Tag Archives: Mike Dooly

Bengal Tiger at the Baghdad Zoo

Photo by Washington Ensemble Theatre

Directed by noted Seattle actor Michael Place, Bengal Tiger at the Baghdad Zoo, by Rajiv Joseph at Washington Ensemble Theatre (through October 7; tickets), poses existential questions with a poetry and fluidity that makes it at once heartbreaking and brutal. Though these questions are handled with delicacy, the revelations are nothing new, so while I was not subjected to any ah-ha’s myself, the fact that a tiger is broken up over his place in the world after death did give me pause (paws?) and shed a small amount of light on dusty crevices of Nietzsche.

The play opens on two American soldiers guarding a Bengal tiger at the zoo in Baghdad, and the audience is thrown into the mundanity of war while the tiger (played by the beautifully skilled Mike Dooly) waxes poetic about being a tiger and the pangs of dealing with more obnoxious creatures like lions, or the politics of escaping the zoo into a city that is very much not a jungle.

The soldiers, a manic trying to impress everyone but showing his adeptness to no one, Kev (Ryan Higgins), and the much more hard-nosed seen-it-all, even though he’s barely twenty two, Tom (Jonathan Crimeni), quickly devolve into a predictably idiotic encounter with the tiger that ends with Tom losing a hand and the tiger dying a less than noble death inside his cage.

From there, we see a city not just burnt to nothing by war, but also endlessly haunted by the creatures harmed by it (animal and human), feeling the effects of constant, pointless firefights while never seeing the action on stage. No. The stage is used to question the endlessness of war and whether or not any God is watching or acting for its creations.

The play is lucky to have such skilled actors and such a skilled director. Higgins and Crimeni are tragically horrible, while still being likable.
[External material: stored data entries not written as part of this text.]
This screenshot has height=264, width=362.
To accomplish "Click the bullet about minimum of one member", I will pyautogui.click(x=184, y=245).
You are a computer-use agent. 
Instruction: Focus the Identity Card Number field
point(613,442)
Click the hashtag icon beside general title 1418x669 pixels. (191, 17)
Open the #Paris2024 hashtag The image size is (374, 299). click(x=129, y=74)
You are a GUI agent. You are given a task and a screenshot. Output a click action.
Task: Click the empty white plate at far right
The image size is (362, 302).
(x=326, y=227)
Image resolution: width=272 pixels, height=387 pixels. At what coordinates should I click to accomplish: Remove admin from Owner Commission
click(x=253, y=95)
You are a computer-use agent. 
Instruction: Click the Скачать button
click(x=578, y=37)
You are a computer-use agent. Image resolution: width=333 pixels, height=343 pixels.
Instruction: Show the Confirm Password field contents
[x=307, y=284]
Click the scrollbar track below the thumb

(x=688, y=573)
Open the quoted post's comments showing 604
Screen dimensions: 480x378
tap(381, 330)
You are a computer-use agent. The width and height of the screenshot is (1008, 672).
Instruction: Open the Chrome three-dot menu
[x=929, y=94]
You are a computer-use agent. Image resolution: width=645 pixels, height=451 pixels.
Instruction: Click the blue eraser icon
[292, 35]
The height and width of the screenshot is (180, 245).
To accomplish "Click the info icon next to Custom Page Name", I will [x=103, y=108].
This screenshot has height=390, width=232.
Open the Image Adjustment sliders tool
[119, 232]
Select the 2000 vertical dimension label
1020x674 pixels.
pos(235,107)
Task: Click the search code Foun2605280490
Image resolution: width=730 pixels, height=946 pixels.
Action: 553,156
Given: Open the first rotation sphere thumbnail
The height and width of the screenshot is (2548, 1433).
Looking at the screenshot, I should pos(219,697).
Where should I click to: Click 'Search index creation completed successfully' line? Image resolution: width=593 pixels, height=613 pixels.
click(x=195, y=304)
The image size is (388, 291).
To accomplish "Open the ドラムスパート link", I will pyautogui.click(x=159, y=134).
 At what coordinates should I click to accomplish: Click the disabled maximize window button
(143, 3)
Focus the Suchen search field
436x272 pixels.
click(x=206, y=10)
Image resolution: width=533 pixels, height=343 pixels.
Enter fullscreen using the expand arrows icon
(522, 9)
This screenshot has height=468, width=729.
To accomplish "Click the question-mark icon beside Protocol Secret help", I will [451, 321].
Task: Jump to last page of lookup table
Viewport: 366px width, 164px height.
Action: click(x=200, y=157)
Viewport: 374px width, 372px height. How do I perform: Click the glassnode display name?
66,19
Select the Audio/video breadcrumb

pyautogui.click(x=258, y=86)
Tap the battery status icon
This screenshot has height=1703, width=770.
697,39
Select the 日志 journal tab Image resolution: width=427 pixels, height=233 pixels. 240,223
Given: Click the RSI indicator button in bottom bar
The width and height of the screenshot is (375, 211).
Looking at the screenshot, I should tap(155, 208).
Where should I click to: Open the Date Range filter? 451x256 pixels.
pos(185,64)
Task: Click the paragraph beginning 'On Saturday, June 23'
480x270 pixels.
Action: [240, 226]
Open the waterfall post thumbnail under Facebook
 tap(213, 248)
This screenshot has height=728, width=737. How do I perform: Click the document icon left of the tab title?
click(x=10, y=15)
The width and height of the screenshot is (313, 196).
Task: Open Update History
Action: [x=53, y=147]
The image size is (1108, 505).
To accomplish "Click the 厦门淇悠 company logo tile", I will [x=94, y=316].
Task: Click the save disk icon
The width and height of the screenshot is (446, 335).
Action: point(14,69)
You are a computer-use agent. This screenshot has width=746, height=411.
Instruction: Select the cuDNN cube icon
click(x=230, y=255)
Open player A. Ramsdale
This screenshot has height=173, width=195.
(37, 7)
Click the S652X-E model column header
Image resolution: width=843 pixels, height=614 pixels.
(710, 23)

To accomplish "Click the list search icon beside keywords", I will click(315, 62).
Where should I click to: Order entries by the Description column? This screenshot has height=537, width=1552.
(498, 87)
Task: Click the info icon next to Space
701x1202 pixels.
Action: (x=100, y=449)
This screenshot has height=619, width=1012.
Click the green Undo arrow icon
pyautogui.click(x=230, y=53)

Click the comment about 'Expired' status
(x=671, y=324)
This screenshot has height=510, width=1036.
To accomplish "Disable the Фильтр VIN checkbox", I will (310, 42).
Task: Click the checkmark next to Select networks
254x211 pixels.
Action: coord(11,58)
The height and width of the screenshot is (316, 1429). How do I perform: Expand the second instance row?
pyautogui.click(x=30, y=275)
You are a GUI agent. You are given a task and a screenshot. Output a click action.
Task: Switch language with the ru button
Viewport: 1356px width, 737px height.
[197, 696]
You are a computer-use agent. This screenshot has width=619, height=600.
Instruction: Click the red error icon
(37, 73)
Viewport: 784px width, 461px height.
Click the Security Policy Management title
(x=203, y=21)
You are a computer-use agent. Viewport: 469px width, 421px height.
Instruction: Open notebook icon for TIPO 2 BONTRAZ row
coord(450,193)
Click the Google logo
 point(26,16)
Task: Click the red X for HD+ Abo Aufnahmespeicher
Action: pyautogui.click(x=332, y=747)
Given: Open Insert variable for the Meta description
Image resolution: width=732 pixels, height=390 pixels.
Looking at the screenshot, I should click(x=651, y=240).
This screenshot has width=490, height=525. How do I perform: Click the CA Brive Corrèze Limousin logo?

Mike Dooly, as the morose tiger, aches with the knowledge that God has abandoned the city and himself. And Erwin Galan as the interpreter, Musa, is lovely as a victim of two regimes, neither of which treated him well.

The set, designed by Tommer Peterson, is beautifully constructed and utilized expertly by Place, gradually peeling back layers of a crumbling city as the play moves forward and alliances shift.

All that aside, there’s one overly distracting element about Bengal Tiger that left me unsatisfied even after some truly amazing performances, and that’s the use of female characters, or lack thereof. Call me a bitchy woman if you must, but come on. The women (Keiko Green and Leah Pfenning) in this play have no substantial contribution beyond virgin/whore/caregiver/shrieking freak-out roles, barely holding two minutes of stage time when they are present. At best they are props, and at worst they are emotional strings that Joseph chose to pluck for no other reason than to get a reaction from a suggested brutal rape and murder scene. Great. Reducing female roles to these basic stereotypes is utterly lazy, boring, predictable, and demeaning. And frankly, I expect more from the writer of Gruesome Playground Injuries, which performed in that space not three months ago.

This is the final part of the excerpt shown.